- _Brief_: Read through the lines below and copy the ones holding the string "computer".

[Stored items]
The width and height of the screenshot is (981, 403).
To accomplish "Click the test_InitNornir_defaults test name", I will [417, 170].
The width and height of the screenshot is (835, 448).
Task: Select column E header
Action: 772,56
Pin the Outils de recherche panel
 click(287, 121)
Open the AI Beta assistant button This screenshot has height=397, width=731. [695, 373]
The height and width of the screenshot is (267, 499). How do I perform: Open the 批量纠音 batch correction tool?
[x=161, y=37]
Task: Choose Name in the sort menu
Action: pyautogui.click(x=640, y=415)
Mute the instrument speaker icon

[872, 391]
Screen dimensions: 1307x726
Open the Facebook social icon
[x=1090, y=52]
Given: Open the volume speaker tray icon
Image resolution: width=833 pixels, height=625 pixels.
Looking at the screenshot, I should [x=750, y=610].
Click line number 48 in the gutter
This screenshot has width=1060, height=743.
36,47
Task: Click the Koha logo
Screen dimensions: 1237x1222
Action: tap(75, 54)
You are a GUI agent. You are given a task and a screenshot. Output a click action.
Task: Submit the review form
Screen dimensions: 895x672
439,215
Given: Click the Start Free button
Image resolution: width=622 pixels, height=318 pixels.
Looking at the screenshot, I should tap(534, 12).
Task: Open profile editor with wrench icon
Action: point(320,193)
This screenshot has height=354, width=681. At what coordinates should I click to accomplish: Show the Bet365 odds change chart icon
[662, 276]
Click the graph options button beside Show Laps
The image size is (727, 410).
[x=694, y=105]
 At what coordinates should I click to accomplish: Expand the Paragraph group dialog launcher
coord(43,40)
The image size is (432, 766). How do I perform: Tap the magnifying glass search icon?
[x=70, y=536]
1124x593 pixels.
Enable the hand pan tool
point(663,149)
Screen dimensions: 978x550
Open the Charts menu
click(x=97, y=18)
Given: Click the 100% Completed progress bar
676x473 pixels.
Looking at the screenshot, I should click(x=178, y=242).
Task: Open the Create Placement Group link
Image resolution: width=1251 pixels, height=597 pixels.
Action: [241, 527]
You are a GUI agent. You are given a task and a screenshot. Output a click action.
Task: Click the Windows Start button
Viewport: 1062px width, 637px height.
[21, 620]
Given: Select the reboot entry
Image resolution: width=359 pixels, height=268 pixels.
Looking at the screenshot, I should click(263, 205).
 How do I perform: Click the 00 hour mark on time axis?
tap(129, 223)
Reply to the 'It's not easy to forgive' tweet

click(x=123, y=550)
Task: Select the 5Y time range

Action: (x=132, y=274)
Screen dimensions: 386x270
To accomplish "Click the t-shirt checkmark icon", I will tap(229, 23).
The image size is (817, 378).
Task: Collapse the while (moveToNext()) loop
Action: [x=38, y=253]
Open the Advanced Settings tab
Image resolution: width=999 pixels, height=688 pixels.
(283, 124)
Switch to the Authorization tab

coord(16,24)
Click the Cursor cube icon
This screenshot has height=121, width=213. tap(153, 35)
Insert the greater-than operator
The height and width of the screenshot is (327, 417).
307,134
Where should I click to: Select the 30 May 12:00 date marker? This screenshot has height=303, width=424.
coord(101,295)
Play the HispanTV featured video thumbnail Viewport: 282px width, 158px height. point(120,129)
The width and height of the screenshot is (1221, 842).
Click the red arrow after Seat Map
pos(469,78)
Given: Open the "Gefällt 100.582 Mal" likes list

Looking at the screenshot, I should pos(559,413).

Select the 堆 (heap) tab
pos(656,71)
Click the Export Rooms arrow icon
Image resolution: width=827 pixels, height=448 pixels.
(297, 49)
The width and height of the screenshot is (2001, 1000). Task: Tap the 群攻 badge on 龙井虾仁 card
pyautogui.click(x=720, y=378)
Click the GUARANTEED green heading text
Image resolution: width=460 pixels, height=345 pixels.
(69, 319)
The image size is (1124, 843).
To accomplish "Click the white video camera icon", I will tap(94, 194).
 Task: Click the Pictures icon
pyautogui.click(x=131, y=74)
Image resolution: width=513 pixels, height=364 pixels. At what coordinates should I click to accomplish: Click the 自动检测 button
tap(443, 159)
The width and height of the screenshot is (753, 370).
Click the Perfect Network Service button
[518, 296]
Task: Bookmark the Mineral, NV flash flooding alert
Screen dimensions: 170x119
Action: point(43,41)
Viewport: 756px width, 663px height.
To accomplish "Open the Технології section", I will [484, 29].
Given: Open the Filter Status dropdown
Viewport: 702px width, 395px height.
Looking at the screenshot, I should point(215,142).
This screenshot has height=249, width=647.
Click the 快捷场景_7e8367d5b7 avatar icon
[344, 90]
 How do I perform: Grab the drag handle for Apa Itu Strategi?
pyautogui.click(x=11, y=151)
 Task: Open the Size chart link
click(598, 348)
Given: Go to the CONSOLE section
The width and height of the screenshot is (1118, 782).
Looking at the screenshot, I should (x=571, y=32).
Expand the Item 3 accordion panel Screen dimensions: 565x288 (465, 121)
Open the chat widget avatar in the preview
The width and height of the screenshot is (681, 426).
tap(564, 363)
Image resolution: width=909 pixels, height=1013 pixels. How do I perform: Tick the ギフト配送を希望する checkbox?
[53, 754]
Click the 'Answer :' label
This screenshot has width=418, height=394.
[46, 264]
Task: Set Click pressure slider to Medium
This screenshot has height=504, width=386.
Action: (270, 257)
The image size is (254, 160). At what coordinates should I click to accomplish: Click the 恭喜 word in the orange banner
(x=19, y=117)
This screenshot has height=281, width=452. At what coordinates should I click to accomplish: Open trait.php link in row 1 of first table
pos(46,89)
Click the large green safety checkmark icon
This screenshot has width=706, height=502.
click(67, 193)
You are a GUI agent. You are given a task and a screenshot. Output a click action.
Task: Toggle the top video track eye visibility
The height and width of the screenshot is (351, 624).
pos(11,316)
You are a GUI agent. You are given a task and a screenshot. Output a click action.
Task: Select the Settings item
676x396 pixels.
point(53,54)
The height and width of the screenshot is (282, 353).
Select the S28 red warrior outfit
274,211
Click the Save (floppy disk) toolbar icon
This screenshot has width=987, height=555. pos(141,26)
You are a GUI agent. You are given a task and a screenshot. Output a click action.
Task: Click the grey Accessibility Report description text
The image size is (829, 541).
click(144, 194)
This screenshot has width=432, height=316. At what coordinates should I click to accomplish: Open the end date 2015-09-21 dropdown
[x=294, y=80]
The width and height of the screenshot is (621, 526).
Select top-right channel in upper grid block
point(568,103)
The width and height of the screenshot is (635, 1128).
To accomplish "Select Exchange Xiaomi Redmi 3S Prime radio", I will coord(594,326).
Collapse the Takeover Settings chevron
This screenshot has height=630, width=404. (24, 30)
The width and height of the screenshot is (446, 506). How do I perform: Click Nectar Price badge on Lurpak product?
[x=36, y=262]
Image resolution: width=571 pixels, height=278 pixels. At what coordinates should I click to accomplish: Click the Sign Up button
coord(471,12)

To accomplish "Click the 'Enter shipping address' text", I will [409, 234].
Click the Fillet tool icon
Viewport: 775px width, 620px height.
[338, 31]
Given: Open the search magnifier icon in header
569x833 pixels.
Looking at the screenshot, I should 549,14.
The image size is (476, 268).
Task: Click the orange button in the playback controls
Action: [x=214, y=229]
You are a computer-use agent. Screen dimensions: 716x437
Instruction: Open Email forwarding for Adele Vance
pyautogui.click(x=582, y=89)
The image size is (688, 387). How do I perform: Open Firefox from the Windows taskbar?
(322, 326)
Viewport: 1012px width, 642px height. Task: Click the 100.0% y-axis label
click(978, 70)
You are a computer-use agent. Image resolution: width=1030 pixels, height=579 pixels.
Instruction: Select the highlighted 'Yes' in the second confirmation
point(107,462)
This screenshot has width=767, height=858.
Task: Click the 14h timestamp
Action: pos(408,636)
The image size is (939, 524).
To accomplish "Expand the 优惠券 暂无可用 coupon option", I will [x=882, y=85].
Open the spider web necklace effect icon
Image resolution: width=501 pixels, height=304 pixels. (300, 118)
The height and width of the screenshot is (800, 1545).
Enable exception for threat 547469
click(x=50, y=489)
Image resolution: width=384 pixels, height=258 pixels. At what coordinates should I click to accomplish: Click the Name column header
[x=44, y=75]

- _Output for this exercise_:
You are a computer-use agent. Screen dimensions: 716x437
You are a computer-use agent. Image resolution: width=1030 pixels, height=579 pixels.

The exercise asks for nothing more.